Performance of Generating Plant 2004 - Section 5
Conclusion and Recommendations for the Future
It is hoped that the present research work will be useful for the development of Renewable Energy. It can be noted that nearly all performance indicators proposed in this report (technical, environmental and sociological) can be used for all types of power plants and not only RES. The next phase of this research work could consist in further validation, inter comparisons and benchmarking projects using these RES performance indicators. As a matter of fact, some of the proposed definitions probably need to be more precise and refer to existing norms and standards. Other additional performance indicators could also be considered, especially for wind and PV, such as the quality (losses) of the connection to the grid, and the efficiency due to the variability of the natural conditions (“availability when needed”).
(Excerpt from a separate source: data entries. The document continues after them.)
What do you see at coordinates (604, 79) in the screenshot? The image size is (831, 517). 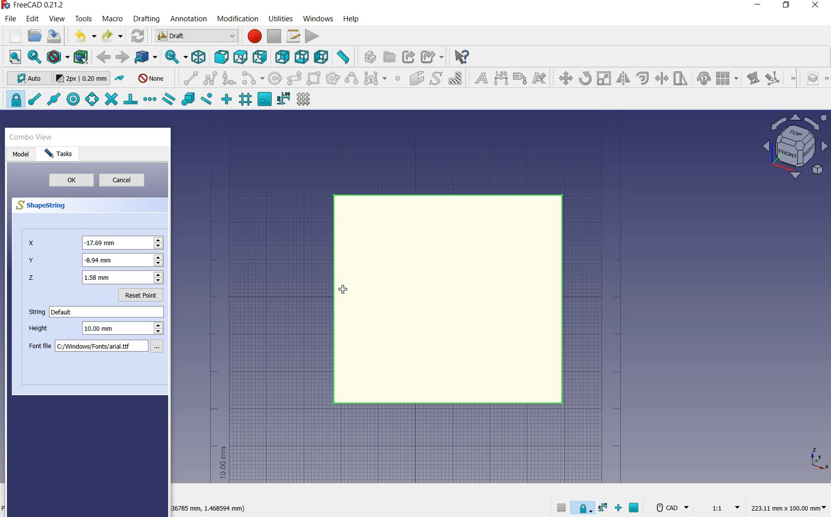 I see `scale` at bounding box center [604, 79].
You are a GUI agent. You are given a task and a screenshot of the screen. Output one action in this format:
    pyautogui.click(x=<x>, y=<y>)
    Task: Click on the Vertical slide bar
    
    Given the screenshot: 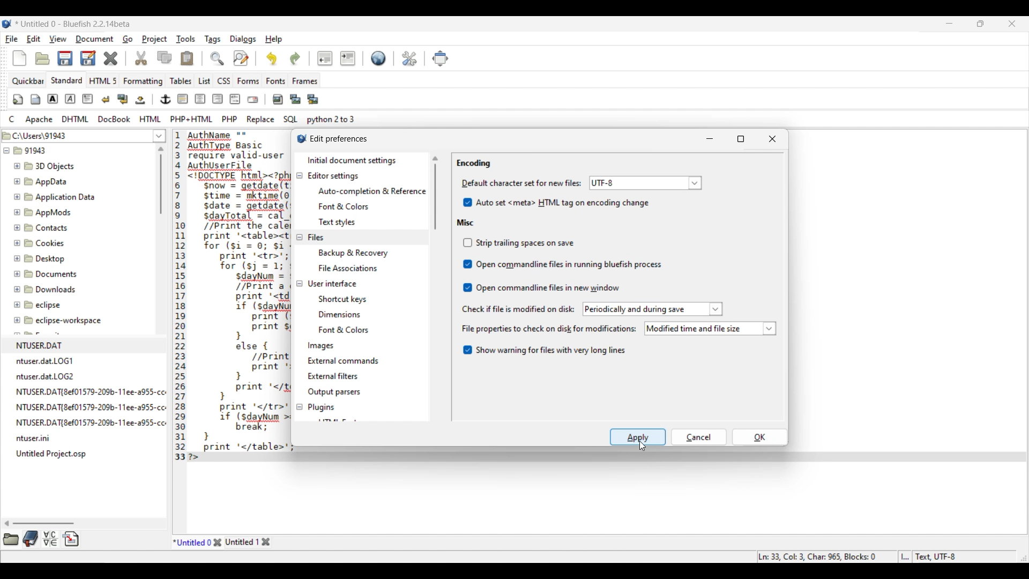 What is the action you would take?
    pyautogui.click(x=161, y=181)
    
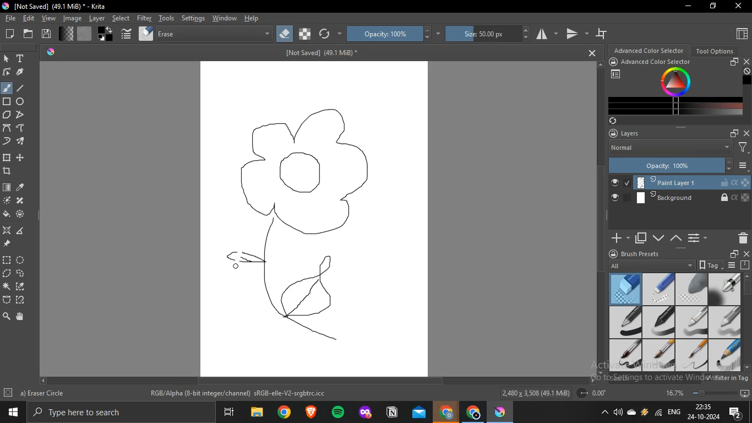 Image resolution: width=752 pixels, height=423 pixels. I want to click on Application, so click(338, 412).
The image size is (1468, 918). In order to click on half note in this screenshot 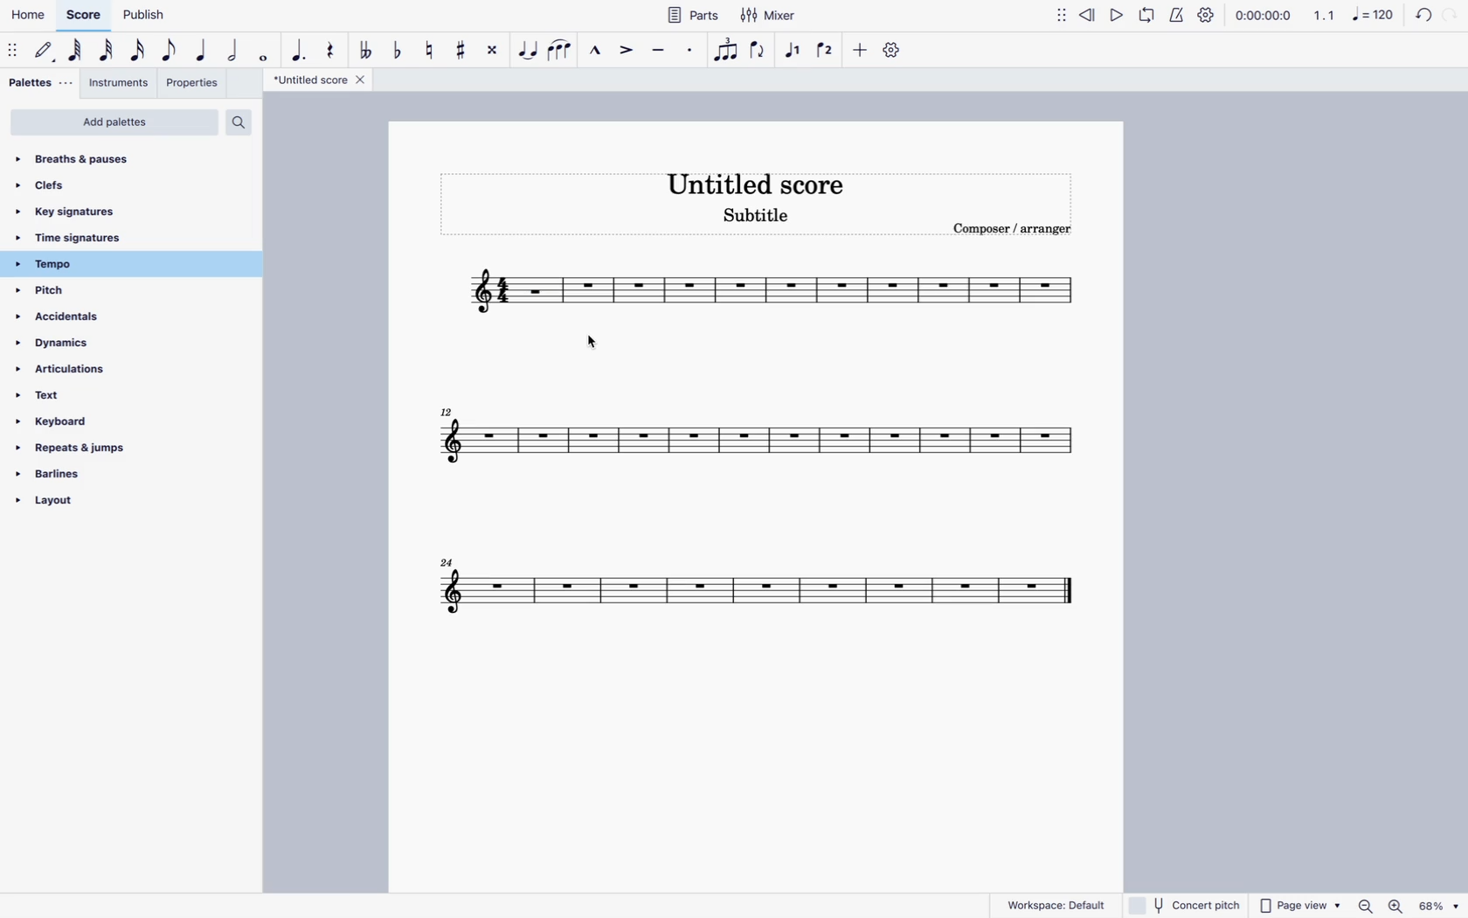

Moreover, the results of the work will become really useful when databases will be set up by volunteer organisations able to create and maintain them. This would allow continuous progress report, in particular in developing countries. Various installations could also be compared and contacts established with other organisations and similar plants, so that experience can be compared, eventual difficulties detected and, finally, performance improved. The following complementary tasks could be performed in the future, along with complementary benchmarking and setting up of databases: •
Definition of economic performance indicators : the main problem for many RES (in particular PV) is their high investment cost, which often restricts their development (a WEC Task Force on Renewables has been recently formed by WEC to focus on financial and economic aspects of RES). As far as economic and commercial aspects are concerned, let us mention a very interesting and innovative work done by ESKOM, South Africa, about what they have called “Commercial Availability”. This work, although basically performed for “classical” power plants (hydro in particular) could very usefully be applied to RES, especially wind and PV. This work is not described here (see reference (6) and short summary and example in annex 5), but the idea is to define indicators reflecting the relationship between supply and demand, and the opportunity to dispatch power depending on the related costs and revenues;
•
Apart from hydro power, already being examined within WEC PGP Work Group 5, the performance of other renewable energy technologies such as solar thermodynamic, heat pumps, fuel cells, biogas, etc., could also be investigated in the future.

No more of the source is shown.